Some showboating tax cuts may be made in this election year. Using what can be called a "cynical leading indicator," it is likely that any revenue changes enacted will take effect after the upturn is clearly in place. Cutting "middle class" taxes and paying for the revenue loss by "soaking the rich" is the most primitive political response to what worries the American people. Jobs are not created by cutting your taxes and raising the other fellow's.
The slowdown in the US economy will extend beyond the recession. The US is adjusting to a variety of challenges simultaneously, ranging from the end of the cold war to the deleveraging of business finance. The wonder is not that the economy is staggering under that load, but that it is doing as well as it is.
The upturn is behind schedule because the normal forces of recovery are being deflected by the process of retrenchment and adjustment. Declining interest rates and rising stock prices have led to new issuance of equities on a large scale.
However, much of the proceeds is going to strengthen balance sheets, rather than being invested in new plant and equipment.

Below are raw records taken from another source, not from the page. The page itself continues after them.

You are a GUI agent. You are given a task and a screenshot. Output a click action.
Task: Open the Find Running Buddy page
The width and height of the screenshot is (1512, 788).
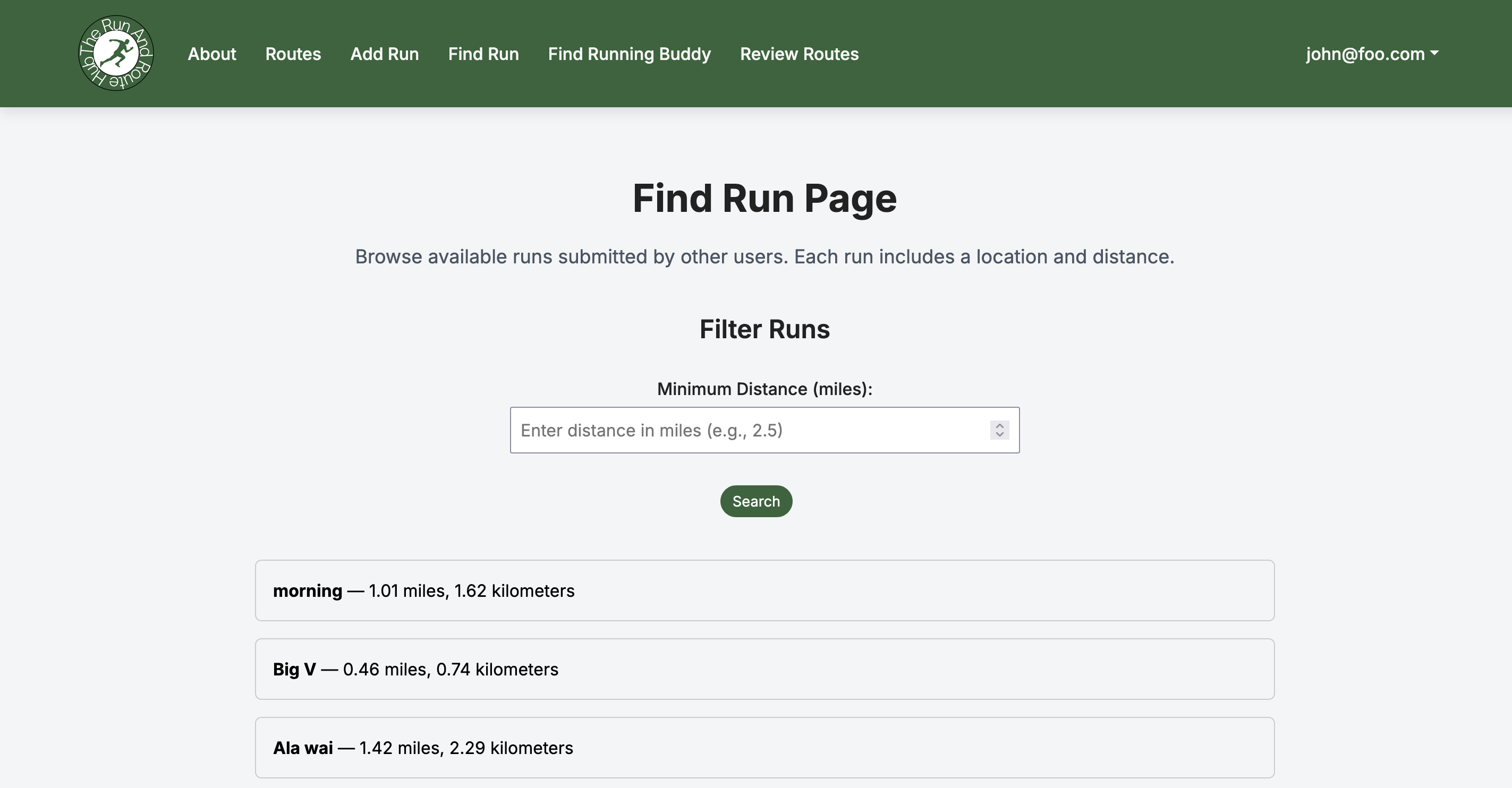pyautogui.click(x=628, y=54)
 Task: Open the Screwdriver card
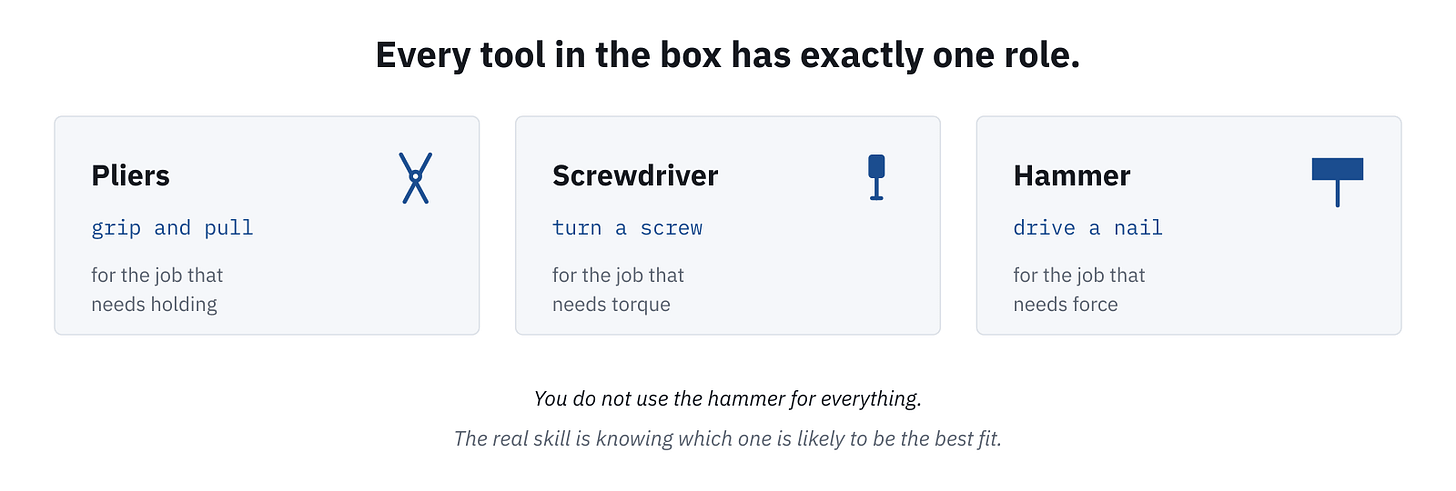click(x=728, y=225)
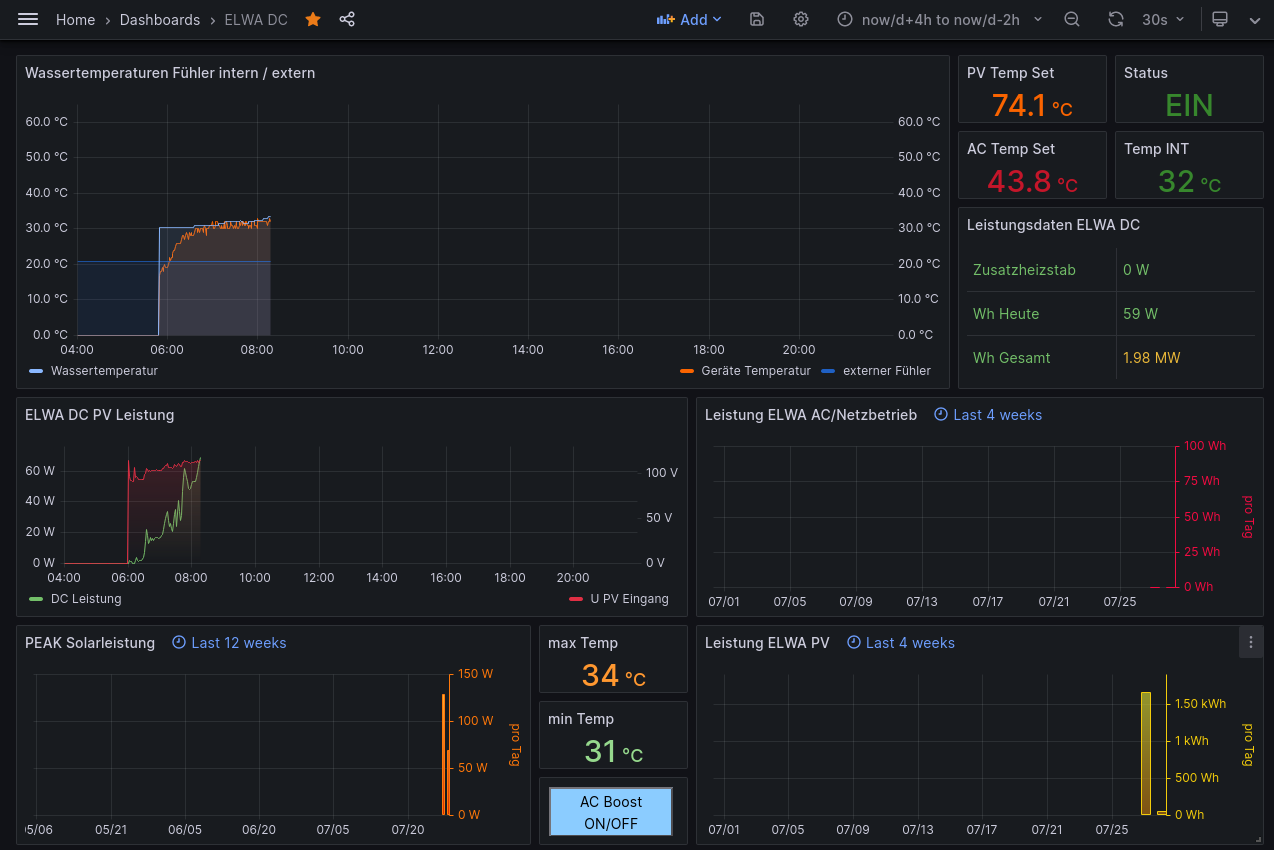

Likewise, lower mortgage rates have led consumers more frequently to refinancing existing mortgages than to purchasing new homes. Banks have sensibly used some of the lower cost of funds to increase their capital, rather than merely to cut costs to their customers.
This process ultimately will lead to a healthier economy. The US economy will be leaner and more competitive. But, like any investment, the costs come first and the benefits later.
Meanwhile, real estate and construction-related activities will respond weakly to normal monetary stimulus. Who needs another office building in downtown anywhere? The US now has 17 square feet of retail space per capita, compared to 7 square feet a decade ago. Defense scientists and engineers will be absorbed very slowly. Where they are needed most, in teaching, regulatory barriers are highest (in the form of certification requirements for high school science and math teachers).
New projects, new products, and new ventures are delayed because of regulatory uncertainties. Recall the lesson of Superfund: Just because something was perfectly legal when you did it is no excuse. Years later, a company may be fully liable to new standards and retroactive requirements.
US firms increasingly consider location of new activities on a global basis. This compounds the adverse domestic effects of the business downsizing and restructuring that is underway.
The runaway budget deficit (now hitting $400 billion) inhibits major policy changes. Perhaps we should be thankful. After all, 1992 may turn out to be the opposite of March in the old adage. It came in like a lamb, but it may go out, if not like a lion, then as economist John Maynard Keynes said, at least with some vigorous animal spirits.
A final thought: The patron saint of forecasting is Robert Burns, who warned about the best-laid plans of mice and men.